(Stored data)
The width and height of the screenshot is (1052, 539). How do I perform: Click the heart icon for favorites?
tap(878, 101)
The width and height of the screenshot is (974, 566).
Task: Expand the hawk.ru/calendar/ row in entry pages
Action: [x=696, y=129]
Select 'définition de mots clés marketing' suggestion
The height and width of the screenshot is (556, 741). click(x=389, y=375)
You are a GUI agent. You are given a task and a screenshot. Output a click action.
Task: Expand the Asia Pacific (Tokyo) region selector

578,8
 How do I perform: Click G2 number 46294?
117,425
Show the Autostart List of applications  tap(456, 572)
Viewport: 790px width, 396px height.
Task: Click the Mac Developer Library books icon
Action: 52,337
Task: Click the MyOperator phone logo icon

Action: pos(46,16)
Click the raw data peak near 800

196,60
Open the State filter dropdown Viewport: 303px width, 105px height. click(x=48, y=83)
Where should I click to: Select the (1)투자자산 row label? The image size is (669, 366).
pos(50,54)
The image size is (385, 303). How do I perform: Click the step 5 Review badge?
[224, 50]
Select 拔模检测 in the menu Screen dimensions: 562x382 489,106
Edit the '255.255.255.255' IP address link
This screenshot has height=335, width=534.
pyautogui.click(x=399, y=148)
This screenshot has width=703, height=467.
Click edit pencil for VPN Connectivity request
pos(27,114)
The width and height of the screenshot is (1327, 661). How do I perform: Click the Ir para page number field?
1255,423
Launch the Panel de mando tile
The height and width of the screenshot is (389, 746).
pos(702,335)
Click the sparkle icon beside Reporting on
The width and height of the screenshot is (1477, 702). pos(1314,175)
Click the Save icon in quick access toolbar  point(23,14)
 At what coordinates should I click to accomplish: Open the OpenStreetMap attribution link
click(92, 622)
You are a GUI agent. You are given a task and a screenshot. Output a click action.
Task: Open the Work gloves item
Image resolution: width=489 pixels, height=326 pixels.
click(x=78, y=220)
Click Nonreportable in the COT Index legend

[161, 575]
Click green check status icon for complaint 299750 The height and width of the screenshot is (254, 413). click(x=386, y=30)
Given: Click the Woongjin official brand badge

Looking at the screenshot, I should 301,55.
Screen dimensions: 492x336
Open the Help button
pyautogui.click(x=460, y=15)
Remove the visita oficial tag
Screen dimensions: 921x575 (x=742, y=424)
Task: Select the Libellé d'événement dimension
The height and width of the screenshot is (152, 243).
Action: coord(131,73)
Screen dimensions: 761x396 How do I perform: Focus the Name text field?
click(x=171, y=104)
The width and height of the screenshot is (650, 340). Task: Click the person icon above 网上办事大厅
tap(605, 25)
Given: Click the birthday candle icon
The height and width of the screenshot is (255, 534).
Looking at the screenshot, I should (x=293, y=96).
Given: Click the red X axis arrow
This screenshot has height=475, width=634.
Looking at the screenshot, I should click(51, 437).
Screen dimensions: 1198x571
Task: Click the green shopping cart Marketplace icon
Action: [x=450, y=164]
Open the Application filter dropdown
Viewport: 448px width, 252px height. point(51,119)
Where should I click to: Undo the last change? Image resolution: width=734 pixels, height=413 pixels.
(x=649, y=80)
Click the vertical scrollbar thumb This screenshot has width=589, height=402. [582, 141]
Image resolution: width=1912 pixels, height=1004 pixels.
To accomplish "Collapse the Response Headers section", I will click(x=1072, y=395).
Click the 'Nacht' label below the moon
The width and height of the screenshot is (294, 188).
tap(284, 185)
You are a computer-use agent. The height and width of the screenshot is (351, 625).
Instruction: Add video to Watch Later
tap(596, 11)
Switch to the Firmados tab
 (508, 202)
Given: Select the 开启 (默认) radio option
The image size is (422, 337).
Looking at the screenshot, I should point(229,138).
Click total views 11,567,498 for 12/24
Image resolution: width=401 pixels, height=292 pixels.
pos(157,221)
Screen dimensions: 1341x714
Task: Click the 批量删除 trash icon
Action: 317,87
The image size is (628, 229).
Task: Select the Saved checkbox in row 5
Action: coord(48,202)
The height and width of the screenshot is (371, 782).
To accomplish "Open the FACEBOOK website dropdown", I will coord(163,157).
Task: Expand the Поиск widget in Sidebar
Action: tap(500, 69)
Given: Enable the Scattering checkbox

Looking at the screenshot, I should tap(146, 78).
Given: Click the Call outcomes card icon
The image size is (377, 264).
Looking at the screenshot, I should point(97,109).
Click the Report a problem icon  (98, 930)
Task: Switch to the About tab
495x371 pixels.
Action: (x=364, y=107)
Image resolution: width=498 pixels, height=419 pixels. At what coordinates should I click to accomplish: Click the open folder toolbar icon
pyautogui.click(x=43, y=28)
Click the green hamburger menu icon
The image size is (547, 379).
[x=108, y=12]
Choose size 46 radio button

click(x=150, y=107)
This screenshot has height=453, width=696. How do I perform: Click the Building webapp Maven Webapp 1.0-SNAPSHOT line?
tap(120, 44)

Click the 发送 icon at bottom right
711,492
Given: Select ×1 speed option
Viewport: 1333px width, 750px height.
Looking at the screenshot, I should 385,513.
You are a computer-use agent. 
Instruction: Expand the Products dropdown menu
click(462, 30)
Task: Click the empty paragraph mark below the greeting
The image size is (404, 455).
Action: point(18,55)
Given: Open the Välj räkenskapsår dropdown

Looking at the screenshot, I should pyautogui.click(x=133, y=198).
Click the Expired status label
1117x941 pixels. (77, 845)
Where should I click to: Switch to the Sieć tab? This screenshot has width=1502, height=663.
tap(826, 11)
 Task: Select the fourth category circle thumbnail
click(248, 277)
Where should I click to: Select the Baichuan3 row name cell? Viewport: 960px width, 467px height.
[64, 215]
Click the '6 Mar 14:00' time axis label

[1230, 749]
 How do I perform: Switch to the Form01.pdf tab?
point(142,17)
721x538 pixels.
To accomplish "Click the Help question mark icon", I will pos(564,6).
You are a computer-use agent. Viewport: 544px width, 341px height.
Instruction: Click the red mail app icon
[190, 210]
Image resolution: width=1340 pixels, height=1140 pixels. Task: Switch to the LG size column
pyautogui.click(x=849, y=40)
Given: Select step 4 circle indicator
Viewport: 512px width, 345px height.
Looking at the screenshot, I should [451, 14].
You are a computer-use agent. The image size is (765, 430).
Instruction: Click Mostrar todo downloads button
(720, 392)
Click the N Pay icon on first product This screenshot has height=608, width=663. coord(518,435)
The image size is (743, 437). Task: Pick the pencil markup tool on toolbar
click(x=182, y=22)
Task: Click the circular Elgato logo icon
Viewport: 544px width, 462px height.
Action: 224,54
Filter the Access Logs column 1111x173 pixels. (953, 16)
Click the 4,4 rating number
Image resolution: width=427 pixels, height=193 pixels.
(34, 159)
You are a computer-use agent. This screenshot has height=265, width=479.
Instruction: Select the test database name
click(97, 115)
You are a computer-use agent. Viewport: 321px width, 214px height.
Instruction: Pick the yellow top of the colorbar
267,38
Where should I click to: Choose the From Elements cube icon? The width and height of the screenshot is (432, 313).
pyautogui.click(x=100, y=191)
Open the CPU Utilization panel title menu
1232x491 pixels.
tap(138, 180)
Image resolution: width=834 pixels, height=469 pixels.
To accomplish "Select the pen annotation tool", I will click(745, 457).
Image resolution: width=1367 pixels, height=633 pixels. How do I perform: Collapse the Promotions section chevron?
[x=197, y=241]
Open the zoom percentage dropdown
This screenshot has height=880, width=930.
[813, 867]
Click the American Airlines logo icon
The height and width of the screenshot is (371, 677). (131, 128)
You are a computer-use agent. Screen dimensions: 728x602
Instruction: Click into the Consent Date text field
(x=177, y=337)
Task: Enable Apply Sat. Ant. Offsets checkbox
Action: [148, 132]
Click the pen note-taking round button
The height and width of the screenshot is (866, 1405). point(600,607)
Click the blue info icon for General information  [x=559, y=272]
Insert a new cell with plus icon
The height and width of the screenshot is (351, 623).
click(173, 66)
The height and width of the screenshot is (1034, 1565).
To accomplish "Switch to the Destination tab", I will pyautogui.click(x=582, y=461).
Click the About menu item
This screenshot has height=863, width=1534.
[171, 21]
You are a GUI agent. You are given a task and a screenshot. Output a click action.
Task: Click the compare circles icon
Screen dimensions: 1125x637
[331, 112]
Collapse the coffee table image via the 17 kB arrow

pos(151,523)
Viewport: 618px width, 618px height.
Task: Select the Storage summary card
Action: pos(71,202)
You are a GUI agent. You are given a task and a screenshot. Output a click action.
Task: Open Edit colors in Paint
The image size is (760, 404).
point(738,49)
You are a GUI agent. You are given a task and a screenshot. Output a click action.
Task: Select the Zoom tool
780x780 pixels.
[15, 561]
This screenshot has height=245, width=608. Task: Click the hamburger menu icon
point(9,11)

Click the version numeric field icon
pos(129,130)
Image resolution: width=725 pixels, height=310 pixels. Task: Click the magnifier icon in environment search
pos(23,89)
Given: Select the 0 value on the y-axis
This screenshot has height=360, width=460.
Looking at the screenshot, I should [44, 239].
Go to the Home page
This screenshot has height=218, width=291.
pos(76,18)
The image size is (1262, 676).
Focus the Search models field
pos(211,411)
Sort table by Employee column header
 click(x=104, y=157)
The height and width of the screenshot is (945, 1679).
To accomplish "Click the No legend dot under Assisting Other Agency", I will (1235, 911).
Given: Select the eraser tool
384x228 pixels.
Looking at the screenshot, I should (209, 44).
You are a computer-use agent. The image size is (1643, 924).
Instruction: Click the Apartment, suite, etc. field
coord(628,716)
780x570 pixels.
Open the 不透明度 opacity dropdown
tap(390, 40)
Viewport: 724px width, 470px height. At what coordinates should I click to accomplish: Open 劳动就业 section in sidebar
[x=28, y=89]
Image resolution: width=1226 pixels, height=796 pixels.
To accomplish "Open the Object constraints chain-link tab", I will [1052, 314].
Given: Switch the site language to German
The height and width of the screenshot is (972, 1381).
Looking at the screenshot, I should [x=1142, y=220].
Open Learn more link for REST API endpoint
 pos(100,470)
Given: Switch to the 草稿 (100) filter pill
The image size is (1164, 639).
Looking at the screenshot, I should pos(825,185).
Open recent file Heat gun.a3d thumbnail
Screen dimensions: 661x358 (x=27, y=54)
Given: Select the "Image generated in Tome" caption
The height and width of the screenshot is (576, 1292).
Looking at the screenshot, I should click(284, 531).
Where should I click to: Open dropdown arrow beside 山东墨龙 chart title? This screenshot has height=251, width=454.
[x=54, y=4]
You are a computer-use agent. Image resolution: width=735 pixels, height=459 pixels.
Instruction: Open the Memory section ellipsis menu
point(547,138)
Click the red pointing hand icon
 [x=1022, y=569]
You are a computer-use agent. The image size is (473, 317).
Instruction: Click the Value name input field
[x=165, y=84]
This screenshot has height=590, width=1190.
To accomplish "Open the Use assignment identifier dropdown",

OBJECTIVE: Which lines in the rows above contain the string "cell"? Extract each of them, matching case exactly.

CORRECT RESPONSE:
Where should I click to: Select the Baichuan3 row name cell? Viewport: 960px width, 467px height.
Insert a new cell with plus icon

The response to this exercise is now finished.